▸ **TASK STATEMENT**
Search the entries below for "computer", and copy each line where it appears.

▸ **RECORDS SUPPLIED**
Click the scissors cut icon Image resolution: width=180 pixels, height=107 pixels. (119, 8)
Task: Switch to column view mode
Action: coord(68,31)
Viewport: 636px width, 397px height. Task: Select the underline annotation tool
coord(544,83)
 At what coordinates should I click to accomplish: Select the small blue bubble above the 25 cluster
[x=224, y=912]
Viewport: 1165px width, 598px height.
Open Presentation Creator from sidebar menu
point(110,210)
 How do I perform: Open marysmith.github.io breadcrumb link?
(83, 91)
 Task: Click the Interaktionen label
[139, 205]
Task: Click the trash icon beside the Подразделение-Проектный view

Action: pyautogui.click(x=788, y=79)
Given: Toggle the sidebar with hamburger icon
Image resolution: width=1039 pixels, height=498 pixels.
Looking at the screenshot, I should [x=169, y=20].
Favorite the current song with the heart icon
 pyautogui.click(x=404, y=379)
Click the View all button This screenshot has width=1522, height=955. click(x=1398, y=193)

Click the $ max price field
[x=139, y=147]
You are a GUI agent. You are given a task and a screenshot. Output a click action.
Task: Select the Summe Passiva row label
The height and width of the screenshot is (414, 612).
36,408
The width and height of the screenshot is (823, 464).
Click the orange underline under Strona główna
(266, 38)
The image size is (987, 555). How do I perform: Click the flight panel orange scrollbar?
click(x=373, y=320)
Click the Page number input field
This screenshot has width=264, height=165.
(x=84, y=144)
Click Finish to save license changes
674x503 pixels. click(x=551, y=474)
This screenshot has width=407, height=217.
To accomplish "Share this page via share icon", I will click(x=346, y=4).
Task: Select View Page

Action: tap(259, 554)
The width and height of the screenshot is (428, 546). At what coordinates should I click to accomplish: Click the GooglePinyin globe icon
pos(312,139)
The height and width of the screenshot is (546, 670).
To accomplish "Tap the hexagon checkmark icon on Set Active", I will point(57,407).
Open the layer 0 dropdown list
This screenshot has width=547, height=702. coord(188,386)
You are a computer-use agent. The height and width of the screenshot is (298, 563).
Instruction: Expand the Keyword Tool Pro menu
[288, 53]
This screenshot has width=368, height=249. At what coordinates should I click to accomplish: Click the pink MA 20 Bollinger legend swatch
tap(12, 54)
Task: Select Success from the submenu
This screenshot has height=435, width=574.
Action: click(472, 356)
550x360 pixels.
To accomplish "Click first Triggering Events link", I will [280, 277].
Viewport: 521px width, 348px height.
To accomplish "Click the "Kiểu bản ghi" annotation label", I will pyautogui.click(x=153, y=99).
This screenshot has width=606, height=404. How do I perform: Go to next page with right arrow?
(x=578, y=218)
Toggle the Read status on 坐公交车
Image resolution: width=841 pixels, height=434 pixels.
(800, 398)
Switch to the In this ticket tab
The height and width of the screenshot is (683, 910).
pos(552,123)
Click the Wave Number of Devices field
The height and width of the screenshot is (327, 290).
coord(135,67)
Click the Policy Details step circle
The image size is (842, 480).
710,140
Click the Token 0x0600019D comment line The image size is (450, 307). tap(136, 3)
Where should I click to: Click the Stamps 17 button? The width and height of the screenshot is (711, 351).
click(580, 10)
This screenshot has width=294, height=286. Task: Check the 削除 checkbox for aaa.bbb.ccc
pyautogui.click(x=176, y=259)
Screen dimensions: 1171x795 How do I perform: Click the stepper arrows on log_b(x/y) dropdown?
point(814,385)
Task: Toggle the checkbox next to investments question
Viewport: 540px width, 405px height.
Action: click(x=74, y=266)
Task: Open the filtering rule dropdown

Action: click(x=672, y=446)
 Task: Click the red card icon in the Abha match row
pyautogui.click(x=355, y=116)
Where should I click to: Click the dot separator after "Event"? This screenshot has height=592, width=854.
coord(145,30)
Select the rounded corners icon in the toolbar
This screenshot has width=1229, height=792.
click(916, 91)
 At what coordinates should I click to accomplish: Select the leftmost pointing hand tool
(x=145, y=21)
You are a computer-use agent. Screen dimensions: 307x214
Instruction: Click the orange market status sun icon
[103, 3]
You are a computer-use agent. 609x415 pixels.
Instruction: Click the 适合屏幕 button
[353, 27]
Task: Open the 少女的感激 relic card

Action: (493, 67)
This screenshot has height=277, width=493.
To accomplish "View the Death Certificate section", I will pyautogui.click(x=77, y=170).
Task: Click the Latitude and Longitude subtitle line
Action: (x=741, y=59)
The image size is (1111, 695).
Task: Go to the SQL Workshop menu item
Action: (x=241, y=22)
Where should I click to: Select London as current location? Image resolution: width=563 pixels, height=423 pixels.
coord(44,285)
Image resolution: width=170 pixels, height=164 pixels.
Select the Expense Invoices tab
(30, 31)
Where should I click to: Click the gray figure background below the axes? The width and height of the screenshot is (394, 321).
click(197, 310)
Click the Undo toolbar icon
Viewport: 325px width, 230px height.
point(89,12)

▸ **TASK RESULT**
You are a computer-use agent. The height and width of the screenshot is (298, 563).
You are a computer-use agent. Screen dimensions: 307x214
You are a computer-use agent. 609x415 pixels.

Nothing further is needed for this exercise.